At a Tuesday luncheon featuring home-grown string band tunes, the Georgia Music Foundation announced $60,000 in grants to Georgia organizations promoting musical and cultural education.
It is the inaugural series of grants being awarded by the organization.
“Our board recognizes the critical funding needs of deserving music education and preservation programs across the state,” said board chair Dallas Davidson.
The grants will go to middle school band programs, cultural centers, documentarians, summer music camps and other efforts.
Founded in 1994, the not-for-profit Georgia Music Foundation served in its earlier years as a support organization for the Georgia Music Hall of Fame. According to its website it "seeks to foster an appreciation for the state's rich music heritage by supporting programs of music preservation, education and outreach."
Among the foundation’s projects is a yearly “Georgia On My Mind” concert to raise funds for the grants program. Next year’s show will take place on May 10 at the famed Ryman Auditorium in Nashville.
The performers for the 2016 show haven’t yet been announced but previous concerts have featured Luke Bryan, Thomas Rhett and Cole Swindell.
The grants, of $5,000 each, will go to these recipients:
•The Albany Civil Rights Institute Freedom Singers: to help develop an educational video and an accompanying lesson plan for 8th graders documenting the Freedom Singers.
•The Athens Music Project Oral Histories, to help preserve the history of music in Athens.
•The Augusta Museum of History, to expand their James Brown exhibit.
•The Center for Public History at the University of West Georgia, in Carrollton, to help produce a film on music documentarians George Mitchell, Art Rosenbaum and Fred Fussell.
•The Louisville (Georgia) Middle School band program, to purchase new instruments.
•The Jefferson County High School Warrior Band, to purchase uniforms and new instruments.
•The Foundation for Public Broadcasting in Georgia, to support a free music education website that supplies educational materials to accompany the PBS documentary "Robert Shaw, Man of Many Voices," about the longtime ASO conductor.

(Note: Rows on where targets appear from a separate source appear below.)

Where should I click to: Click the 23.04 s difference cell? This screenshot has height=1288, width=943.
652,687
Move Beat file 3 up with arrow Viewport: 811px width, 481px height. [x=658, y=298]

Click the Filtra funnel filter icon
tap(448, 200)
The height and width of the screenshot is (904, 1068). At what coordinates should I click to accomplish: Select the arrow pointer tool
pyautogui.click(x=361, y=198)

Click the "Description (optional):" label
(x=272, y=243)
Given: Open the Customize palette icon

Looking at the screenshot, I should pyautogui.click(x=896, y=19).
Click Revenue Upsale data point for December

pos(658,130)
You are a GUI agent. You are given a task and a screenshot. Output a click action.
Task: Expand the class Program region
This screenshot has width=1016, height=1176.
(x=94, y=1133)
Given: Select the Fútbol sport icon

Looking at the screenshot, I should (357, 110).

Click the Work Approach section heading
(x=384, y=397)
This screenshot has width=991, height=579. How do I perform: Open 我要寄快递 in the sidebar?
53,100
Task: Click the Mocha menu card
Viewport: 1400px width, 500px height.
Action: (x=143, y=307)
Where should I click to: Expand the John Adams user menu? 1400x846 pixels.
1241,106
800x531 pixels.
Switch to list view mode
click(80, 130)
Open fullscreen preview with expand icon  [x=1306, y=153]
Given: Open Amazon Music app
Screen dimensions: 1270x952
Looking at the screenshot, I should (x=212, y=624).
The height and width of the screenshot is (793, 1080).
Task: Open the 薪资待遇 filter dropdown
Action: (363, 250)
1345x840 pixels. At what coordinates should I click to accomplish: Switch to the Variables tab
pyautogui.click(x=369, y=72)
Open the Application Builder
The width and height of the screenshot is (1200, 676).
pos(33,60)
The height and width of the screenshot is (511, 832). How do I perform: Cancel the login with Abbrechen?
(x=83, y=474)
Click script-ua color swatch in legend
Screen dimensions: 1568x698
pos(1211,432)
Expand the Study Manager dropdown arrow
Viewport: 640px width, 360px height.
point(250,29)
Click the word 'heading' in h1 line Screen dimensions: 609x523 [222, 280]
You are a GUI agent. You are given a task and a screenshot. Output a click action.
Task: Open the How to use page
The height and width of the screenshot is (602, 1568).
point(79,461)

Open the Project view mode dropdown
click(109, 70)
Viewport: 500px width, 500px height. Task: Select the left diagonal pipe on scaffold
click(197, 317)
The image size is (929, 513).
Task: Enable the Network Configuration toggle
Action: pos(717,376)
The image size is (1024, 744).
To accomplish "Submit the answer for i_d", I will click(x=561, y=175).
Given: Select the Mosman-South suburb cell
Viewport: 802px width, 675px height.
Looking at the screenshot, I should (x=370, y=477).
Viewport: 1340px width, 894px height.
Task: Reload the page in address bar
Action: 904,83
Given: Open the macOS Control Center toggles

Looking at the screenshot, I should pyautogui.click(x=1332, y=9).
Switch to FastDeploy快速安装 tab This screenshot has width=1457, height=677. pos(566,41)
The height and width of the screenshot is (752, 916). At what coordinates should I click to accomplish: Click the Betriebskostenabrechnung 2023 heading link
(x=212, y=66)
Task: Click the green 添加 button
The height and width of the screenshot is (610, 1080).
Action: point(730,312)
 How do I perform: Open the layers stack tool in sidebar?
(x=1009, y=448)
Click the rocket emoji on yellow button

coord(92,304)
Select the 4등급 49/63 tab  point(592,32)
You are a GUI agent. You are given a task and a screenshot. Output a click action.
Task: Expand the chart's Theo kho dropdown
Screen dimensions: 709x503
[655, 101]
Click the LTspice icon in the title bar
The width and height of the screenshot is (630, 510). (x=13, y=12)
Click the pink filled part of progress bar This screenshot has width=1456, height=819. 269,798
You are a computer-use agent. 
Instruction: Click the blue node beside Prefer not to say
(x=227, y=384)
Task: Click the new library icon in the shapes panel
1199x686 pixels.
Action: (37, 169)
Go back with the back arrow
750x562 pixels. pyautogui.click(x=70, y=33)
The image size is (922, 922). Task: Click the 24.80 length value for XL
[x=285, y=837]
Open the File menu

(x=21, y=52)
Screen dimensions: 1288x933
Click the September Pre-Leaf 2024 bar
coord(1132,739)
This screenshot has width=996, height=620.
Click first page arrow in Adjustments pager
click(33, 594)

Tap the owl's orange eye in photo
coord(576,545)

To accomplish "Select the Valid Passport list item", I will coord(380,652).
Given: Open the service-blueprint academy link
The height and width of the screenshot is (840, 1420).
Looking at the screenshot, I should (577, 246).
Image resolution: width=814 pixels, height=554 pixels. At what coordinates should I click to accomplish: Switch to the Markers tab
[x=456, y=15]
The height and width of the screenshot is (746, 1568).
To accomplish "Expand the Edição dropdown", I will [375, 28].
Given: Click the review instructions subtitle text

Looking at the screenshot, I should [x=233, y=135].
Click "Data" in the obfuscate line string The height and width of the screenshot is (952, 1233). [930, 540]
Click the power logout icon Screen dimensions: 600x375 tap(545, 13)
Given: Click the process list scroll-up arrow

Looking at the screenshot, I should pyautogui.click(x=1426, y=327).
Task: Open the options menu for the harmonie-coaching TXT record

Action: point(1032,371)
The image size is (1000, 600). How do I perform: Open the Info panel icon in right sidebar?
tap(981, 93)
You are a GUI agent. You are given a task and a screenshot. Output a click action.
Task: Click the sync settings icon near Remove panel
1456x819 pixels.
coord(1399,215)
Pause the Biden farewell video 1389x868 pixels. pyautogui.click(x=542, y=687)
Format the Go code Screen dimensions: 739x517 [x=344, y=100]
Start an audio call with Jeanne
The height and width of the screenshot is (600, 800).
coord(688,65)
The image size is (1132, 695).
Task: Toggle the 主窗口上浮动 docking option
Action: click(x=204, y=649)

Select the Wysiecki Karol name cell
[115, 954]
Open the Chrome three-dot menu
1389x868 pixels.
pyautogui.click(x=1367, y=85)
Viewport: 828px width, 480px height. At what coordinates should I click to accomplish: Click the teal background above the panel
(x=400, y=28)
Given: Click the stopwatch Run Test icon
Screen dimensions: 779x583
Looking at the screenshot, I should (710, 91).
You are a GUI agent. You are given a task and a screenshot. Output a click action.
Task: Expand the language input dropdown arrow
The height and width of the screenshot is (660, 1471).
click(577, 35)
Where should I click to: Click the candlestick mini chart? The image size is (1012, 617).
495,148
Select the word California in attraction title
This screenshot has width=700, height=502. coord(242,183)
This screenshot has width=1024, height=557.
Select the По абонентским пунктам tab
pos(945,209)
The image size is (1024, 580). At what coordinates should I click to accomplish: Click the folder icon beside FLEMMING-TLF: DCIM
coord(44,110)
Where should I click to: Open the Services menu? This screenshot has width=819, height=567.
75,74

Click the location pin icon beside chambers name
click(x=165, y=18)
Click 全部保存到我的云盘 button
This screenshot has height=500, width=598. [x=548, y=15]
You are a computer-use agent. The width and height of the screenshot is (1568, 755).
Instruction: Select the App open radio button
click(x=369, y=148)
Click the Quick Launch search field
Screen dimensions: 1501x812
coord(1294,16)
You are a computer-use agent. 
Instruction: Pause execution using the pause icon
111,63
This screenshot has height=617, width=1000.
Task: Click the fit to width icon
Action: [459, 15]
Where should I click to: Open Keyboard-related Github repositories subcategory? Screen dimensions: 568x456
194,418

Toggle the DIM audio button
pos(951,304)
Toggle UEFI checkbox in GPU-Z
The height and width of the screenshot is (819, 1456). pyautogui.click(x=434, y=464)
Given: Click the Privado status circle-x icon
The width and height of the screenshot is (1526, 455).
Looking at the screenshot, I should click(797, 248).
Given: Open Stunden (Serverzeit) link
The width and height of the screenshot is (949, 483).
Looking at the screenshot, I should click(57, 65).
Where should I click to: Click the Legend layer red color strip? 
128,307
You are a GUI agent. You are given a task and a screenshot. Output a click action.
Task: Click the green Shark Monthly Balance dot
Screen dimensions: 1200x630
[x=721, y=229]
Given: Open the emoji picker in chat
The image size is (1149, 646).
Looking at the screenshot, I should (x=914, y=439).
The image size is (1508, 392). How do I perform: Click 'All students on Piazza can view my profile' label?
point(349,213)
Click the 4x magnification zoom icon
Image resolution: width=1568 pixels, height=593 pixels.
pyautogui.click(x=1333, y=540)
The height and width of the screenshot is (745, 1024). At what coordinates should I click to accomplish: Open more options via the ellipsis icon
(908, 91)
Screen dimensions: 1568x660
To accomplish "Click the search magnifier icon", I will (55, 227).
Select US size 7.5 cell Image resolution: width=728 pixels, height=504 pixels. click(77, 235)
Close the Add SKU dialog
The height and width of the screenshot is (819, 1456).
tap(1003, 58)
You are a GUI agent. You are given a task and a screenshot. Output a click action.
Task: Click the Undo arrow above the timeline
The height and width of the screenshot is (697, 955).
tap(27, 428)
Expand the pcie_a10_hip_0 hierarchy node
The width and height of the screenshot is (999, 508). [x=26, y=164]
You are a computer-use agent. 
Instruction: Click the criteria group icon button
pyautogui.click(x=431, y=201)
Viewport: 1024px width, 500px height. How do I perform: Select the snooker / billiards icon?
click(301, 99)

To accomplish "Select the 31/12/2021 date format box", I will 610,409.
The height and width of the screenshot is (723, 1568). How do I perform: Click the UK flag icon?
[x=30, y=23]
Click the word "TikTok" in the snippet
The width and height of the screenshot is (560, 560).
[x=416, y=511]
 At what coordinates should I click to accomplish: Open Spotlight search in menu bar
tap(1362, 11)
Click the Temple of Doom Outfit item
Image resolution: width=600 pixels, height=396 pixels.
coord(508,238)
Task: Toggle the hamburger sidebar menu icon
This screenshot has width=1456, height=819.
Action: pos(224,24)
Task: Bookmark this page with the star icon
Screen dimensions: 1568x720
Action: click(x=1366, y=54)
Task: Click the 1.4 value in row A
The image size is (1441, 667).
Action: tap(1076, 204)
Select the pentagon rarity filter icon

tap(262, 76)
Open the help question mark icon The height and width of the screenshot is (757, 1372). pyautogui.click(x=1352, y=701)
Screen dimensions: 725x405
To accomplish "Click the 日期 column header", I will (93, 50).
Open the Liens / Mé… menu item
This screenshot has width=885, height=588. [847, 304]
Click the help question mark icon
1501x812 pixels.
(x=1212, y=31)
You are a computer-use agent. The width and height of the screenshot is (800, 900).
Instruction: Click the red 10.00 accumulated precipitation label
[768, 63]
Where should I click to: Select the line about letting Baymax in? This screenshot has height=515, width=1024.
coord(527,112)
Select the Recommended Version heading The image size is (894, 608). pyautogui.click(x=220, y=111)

•Savannah Music Festival's Musical Explorers project, to teach music theory, music history and regional traditions.
•Georgia Pick & Bow Traditional Music School, in Dahlonega, to preserve and promote the traditional music of the North Georgia region.
•The Academy of the Arts Music Summer Camp (AASC) sponsored by Atlanta's How Big Is Your Dream? Foundation, which encourages children from underserved neighborhoods to pursue careers in music.
•Nuci's Space, in Athens, to help with an historic restoration project and to support Camp Amped, Nuci's outreach program for young musicians, ages 11 to 17.
• The Otis Redding Center for Creative Arts, in Macon, which currently offers music lessons and oversees the annual Otis Music Camp.
Lisa Love, foundation director, stopped short of saying music education in Georgia is hurting, but pointed out that “it can always use more money and support. There are so many great schools and after school and summer camp organization doing so much with so little, that anything we can do is good.”